2. The same call published its CLAIM (create_new) before its CONTENT,
so concurrent readers saw an empty claimed file in the window.
3. write_text (plain tokio::fs::write) exposed truncated content
mid-replace -- silently falsifying write_sidecar's 'readers either
see the complete sidecar or none' contract on local FS (true on S3,
where PutObject is atomic).
A flush in write_text_if_absent would have fixed only (1). Instead,
both local write paths now publish complete temp files atomically:
rename for replace (write_text -- the idiom write_text_if_match
already used) and hard_link for no-replace (write_text_if_absent --
link fails AlreadyExists, so exactly one of N concurrent claimants
wins and the winner's object is fully readable at the instant it
becomes visible). The local adapter now honors the same object-level
atomic-visibility contract as the S3 adapter, which is what every
caller (recovery sidecar protocol, cluster state CAS) was written
against. Crash-orphaned *.tmp.* files are inert: the sidecar sweep
filters to .json, and cluster state reads address state.json by name.
fsync/durability policy is unchanged (no fsync before, none now);
this fix is about visibility ordering, not power-loss durability.

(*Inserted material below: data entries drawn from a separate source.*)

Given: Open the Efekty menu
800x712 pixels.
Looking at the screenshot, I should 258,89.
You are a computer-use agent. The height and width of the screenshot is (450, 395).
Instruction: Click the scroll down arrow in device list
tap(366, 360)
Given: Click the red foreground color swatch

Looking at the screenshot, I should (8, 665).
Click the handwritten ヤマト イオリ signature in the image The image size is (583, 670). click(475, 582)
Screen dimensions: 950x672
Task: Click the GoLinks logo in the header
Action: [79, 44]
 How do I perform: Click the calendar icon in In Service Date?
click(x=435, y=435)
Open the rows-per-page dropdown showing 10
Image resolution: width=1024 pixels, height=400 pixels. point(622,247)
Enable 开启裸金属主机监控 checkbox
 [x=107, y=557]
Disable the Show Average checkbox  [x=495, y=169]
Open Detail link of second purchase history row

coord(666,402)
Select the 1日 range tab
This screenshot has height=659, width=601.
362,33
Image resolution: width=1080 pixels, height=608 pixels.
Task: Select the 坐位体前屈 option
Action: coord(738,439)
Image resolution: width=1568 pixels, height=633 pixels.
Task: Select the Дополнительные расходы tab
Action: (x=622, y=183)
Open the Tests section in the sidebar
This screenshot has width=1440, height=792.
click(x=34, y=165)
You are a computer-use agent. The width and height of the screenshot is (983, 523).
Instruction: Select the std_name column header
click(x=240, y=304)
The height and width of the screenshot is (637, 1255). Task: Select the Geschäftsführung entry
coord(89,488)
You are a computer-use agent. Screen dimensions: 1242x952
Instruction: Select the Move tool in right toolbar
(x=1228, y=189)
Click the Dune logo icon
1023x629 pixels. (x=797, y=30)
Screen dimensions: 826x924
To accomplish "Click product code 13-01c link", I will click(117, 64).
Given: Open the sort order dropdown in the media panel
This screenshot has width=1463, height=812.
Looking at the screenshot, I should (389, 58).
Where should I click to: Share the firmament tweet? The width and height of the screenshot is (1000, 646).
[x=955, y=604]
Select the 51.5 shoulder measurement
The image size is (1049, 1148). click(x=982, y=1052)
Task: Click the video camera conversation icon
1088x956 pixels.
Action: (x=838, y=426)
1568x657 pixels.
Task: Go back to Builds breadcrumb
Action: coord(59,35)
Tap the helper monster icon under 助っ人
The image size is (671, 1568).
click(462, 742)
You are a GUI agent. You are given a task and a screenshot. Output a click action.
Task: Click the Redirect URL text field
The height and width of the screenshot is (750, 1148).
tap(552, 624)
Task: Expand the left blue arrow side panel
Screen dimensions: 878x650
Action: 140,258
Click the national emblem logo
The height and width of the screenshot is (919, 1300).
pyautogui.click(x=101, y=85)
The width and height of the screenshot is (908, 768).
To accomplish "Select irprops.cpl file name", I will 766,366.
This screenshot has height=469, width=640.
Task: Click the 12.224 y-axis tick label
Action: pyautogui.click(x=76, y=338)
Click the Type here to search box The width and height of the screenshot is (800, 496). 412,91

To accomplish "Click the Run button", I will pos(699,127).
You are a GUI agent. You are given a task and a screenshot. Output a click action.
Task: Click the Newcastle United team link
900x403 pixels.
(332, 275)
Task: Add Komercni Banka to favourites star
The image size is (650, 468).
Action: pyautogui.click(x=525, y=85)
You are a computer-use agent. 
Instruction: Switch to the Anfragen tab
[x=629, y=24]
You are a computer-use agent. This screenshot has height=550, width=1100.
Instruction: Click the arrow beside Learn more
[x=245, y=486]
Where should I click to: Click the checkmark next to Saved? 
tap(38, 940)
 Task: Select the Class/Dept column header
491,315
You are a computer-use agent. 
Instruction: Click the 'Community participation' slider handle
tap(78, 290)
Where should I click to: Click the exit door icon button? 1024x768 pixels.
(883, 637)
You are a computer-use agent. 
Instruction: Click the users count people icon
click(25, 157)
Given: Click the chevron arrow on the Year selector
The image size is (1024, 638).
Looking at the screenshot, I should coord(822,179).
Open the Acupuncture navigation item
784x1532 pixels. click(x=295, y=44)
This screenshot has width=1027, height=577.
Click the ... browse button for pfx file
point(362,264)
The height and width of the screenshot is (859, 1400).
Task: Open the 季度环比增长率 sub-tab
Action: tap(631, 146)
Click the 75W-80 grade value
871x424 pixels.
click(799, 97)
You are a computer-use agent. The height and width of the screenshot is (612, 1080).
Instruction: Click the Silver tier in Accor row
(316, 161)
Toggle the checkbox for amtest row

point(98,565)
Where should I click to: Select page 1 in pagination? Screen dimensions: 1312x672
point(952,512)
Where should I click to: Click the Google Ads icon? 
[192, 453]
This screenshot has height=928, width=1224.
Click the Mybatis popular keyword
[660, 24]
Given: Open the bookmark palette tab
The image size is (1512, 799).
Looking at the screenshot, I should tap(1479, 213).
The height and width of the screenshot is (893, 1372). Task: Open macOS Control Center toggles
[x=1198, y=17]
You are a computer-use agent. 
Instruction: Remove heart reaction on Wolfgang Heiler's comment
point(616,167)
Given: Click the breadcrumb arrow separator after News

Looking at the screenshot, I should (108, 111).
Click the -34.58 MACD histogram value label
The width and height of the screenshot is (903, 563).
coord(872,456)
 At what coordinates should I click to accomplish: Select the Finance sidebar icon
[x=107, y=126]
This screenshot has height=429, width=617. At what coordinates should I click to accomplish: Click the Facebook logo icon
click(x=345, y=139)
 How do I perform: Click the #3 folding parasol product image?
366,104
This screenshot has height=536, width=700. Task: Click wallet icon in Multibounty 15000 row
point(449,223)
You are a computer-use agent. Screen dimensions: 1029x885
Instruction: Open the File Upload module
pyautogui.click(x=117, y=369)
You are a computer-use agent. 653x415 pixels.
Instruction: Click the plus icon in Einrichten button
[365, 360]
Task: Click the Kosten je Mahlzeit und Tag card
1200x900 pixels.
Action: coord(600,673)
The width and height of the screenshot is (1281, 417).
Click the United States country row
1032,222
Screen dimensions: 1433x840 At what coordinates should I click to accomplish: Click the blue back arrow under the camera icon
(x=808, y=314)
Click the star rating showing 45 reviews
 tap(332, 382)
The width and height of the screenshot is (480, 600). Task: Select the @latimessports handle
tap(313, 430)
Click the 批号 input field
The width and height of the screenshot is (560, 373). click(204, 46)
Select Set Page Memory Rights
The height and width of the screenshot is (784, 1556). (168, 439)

Pre-existing on main (landed with the multi-graph server mode change,
PR #119); surfaced by this branch's heal work only because one extra
list_dir per write shifted test timing. Cluster lib suite: 12/25
failures before, 0/25 after. Turns the previous commit's red test
green.
* refactor(engine): one storage implementation over object_store for every backend
Collapse LocalStorageAdapter (hand-rolled tokio::fs) and
S3StorageAdapter into a single ObjectStorageAdapter backed by
Arc<dyn object_store::ObjectStore> -- LocalFileSystem for local URIs,
the existing AmazonS3 build for s3://, plus a pub in_memory()
constructor (full contract including TRUE conditional updates; the
in-memory test backend testing.md asked for at the adapter level).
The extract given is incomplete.